College Football: Big Games And Big Bucks And Alabama, Always

The first installment of the two-day feast of major college football conference championship games is in the books as of late Friday night. The highly anticipated Saturday portion remains.

Already we’ve seen Jacksonville State thump Western Kentucky for the Conference USA title, Army pound Tulane for the American Athletic championship, and Boise State throttle UNLV for the Mountain West title.

Having watched significant portions of both the Army and Boise State wins, several thoughts occur to me:

  • Army quarterback Bryson Daily, with four rushing touchdowns in the game and 29 for the year, is a throwback to what we used to think of as the typical college football player. It’s his physical, no-nonsense playing style and love of the game for its own sake, along with the notable fact he gets zero name, image, likeness (NIL) revenue. That’s because Army players cannot take the NIL financial handouts that are further sullying already shady recruiting and making college players millionaires even before their pro football careers begin.
  • Boise State running back Ashton Jeanty deserves to win the Heisman Trophy because he’s the most dominant player who also plays on a team that’s going to the national championship playoffs and would be nowhere close to accomplishing that without him. It doesn’t even bother me that Jeanty is reported to make $1.4 million in NIL money because, by all accounts, he is just as great a person as he is a football player.
  • Former West Virginia coach Rich Rodriguez might appreciate the irony that he has won a conference championship with a 9-4 Alabama-based team, but won’t be making the national championship playoff field.

And now, some thoughts on the Saturday games as well as the national championship playoff field in general.

After the Boise State game, FOX analysts made their picks to win the national championship. The two fan boys on the panel picked the schools where they played, Alabama and Notre Dame. The two serious pickers, former USC quarterback Matt Leinart and former Ohio State coach Urban Meyer, both took Oregon.

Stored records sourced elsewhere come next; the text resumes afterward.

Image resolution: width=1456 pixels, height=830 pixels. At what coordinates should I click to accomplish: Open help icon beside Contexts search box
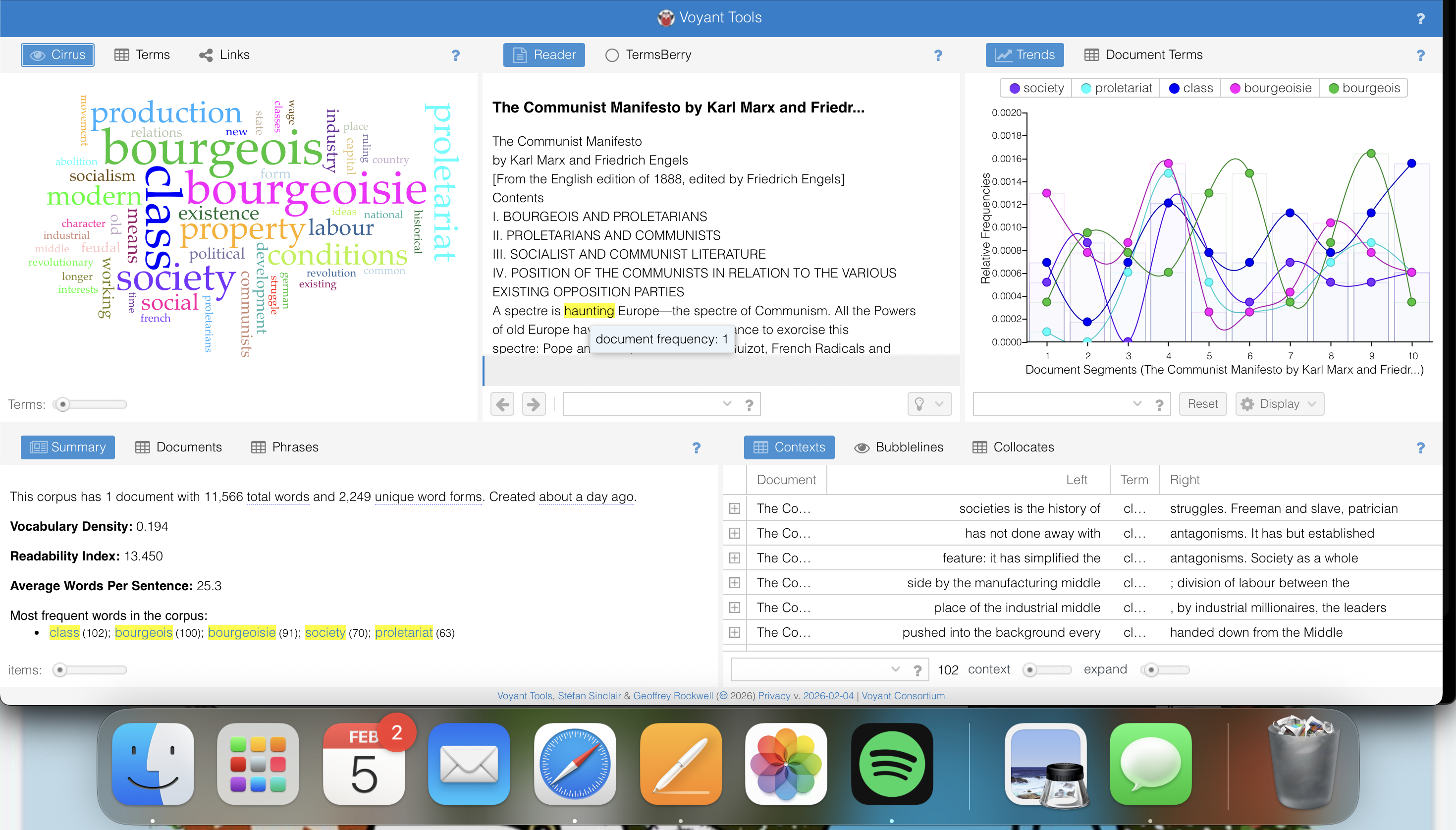tap(917, 670)
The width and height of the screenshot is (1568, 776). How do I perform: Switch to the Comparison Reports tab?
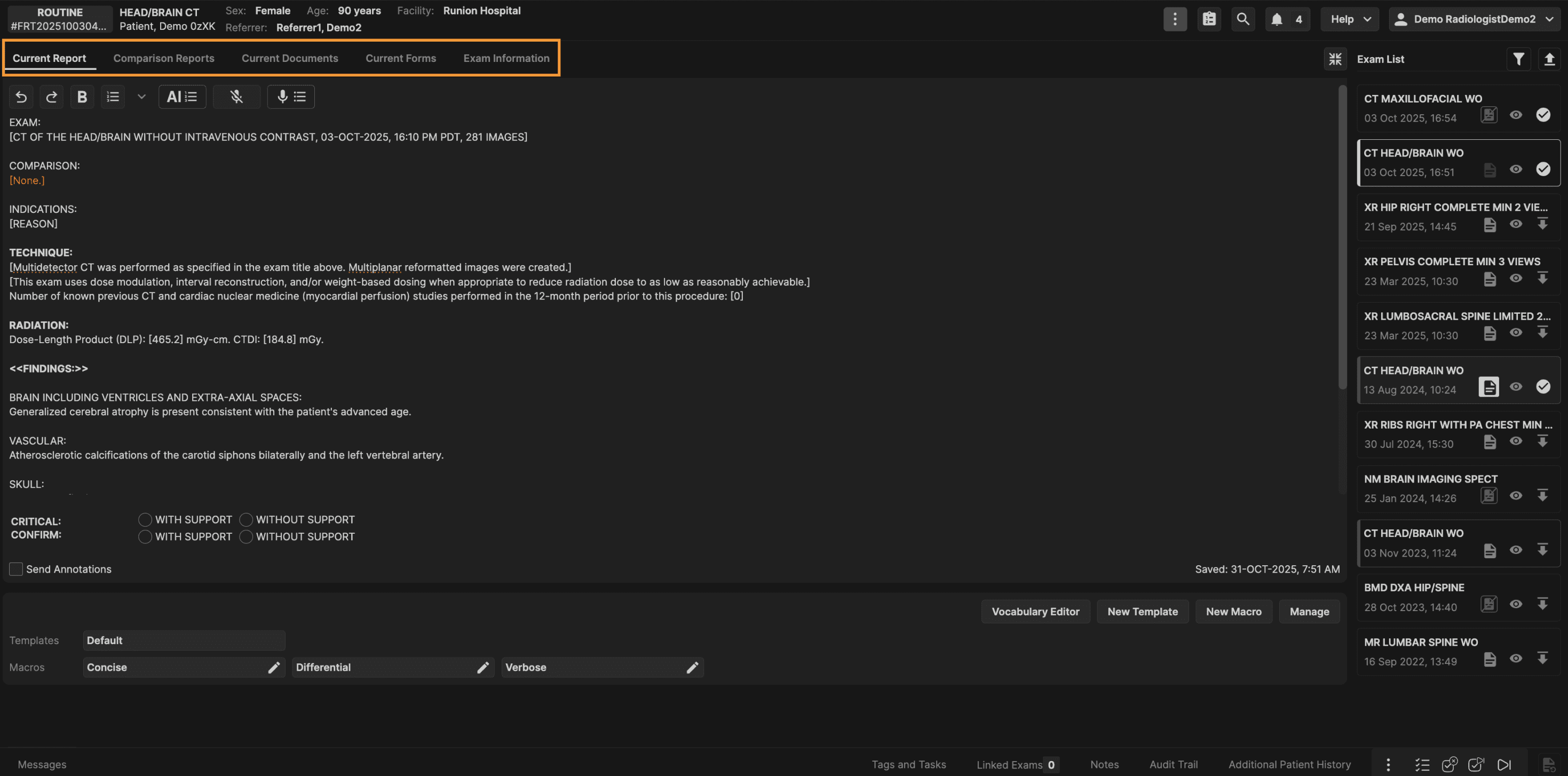click(x=164, y=58)
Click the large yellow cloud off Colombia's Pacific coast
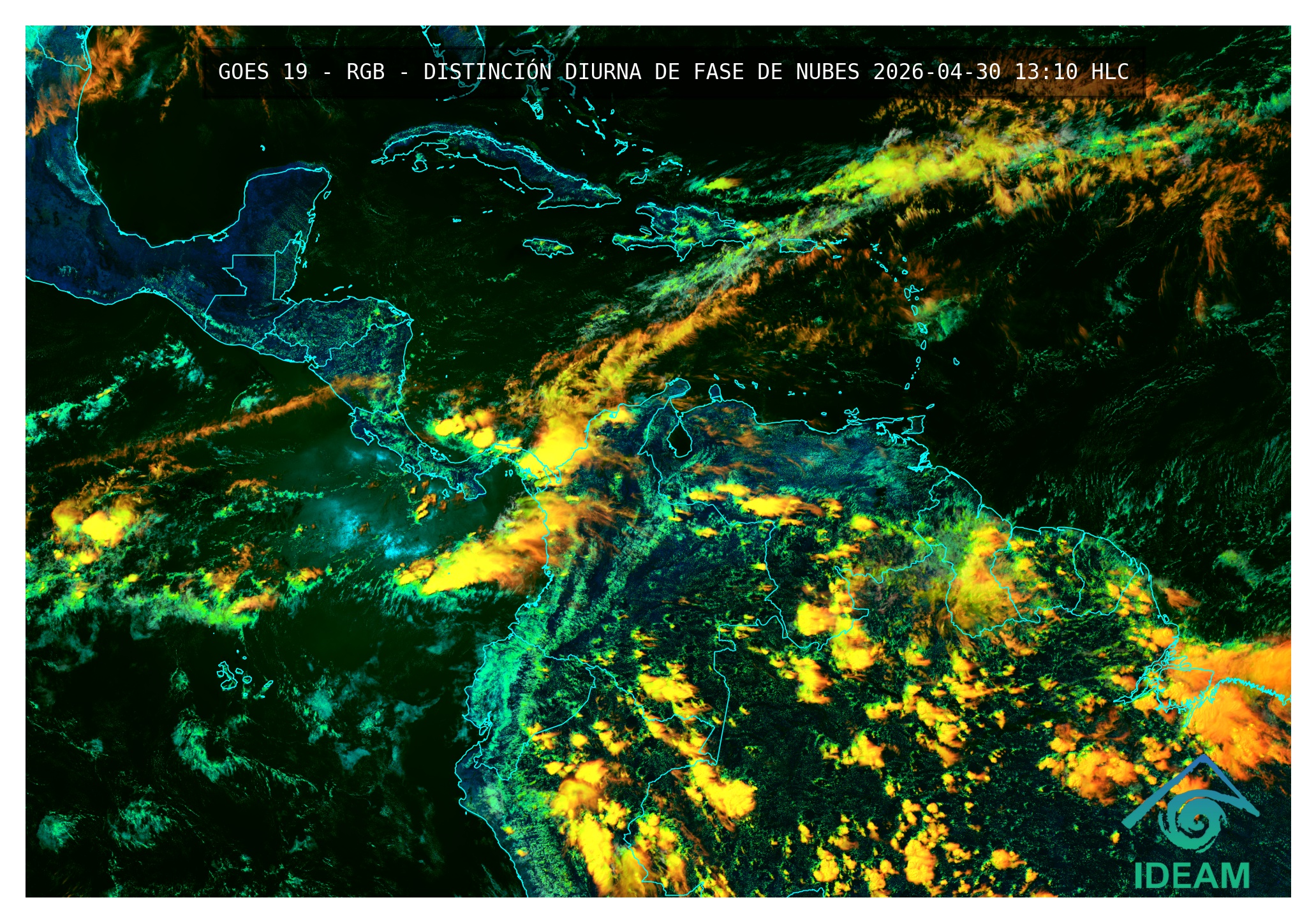Viewport: 1316px width, 923px height. coord(472,565)
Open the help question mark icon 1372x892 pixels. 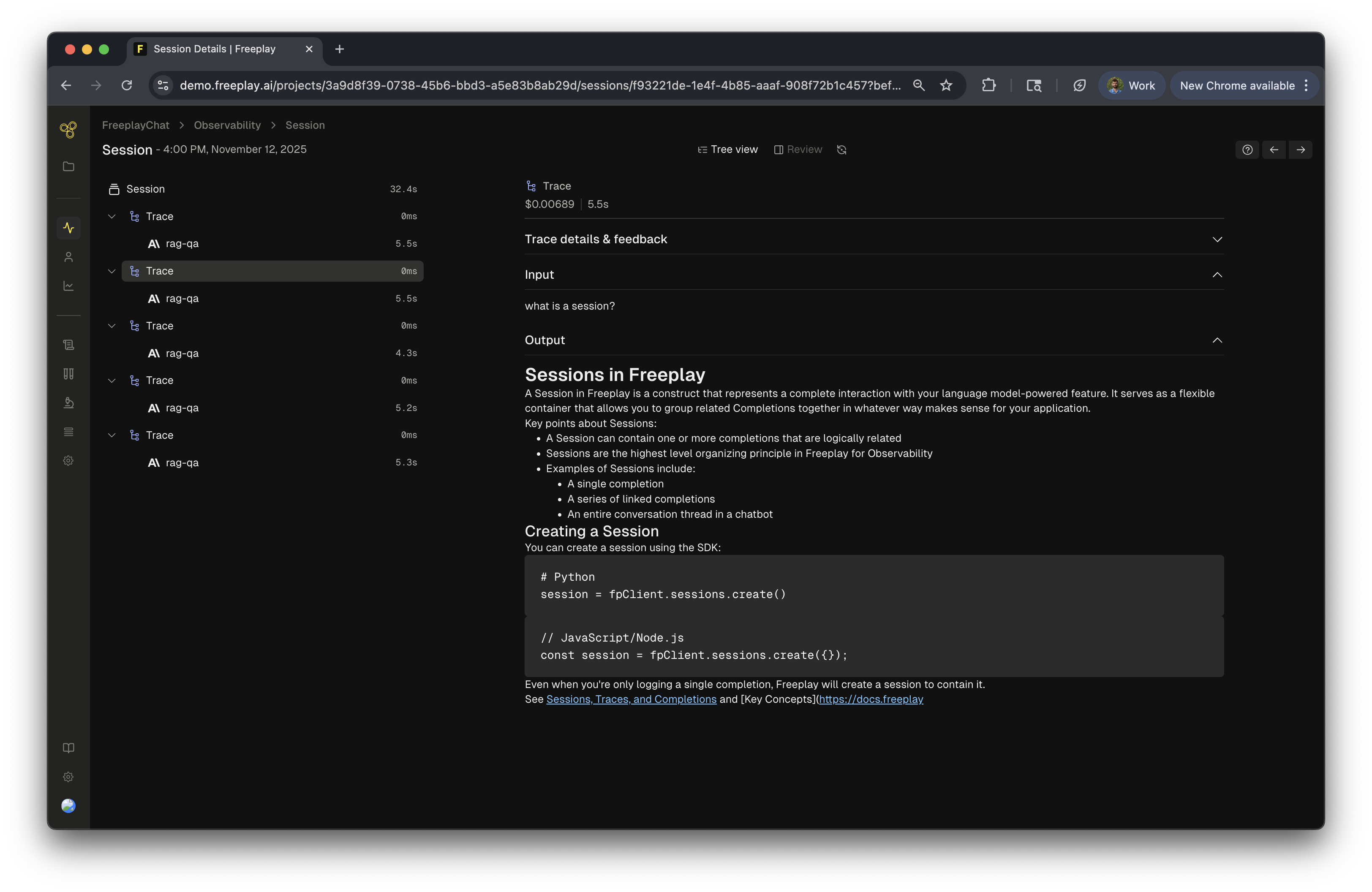coord(1247,150)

Bottom line, there are no great teams this year, so any team could win. Yes, Oregon is unbeaten, but has had close calls along the way which suggest a certain measure of vulnerability.

The expansion of the playoff field to 12 teams in this year of relative parity was timely.

Despite the lofty seed, at least until the Big Ten title outcome is decided, Penn State still would not be among my picks to win the national title. To do so would mean James “Can’t Win The Big Game” Franklin would need to go against his form, multiple times.

But I think Penn State could beat Oregon for the Big Ten championship because even blind squirrels sometimes find the acorn.

Texas and Georgia in the SEC title game figures to be an interesting contest, a rematch of a regular-season game won by Georgia. Despite that win, this Georgia team is nowhere near the caliber of its recent national championship squads, lacking consistency and firepower on offense and big play people on defense.

One of the flaws of the national championship bracket as currently seeded, Georgia and Texas could end up meeting yet again in the second round of that playoff. Also, Oregon could need to play Penn State and Ohio State yet again in its half of the bracket.

You would not be totally insane to ponder Alabama making the 12-team championship field, losing in the first round, then being reinstated to the field despite such a loss based on a superior strength of schedule. After all, that is the rationale for stashing Alabama in the field in the first place.

Speaking of that strong schedule, the Crimson Tide’s 9-3 record includes a 40-35 loss to Vanderbilt in early October and a 24-3 loss to Oklahoma Nov. 23. Both Oklahoma and Vanderbilt finished at 6-6. But they were strong .500 records!

If I were a fan of another SEC school, South Carolina for example, I might wonder why my 9-3 Gamecocks, winners of six straight games, a team that crushed Oklahoma, 35-6, in mid-October and lost 27-25 at Alabama the week before that, isn’t getting more playoff consideration.

Oh, South Carolina is not the TV ratings draw that Alabama is. Now I understand.

With players earning NIL millions, why should we expect the movers and shakers of the sport not to bow and scrape to the almighty dollar god too?

Watch these people eagerly demote SMU if somehow Clemson pulls the upset in the ACC title game, or cast aside the winner of the Iowa State-Arizona State Big 12 championship due to double secret probation for not delivering big TV numbers.

Rodriguez might want to remind the committee that his championship team is Jacksonville, ALABAMA, State. Don’t laugh.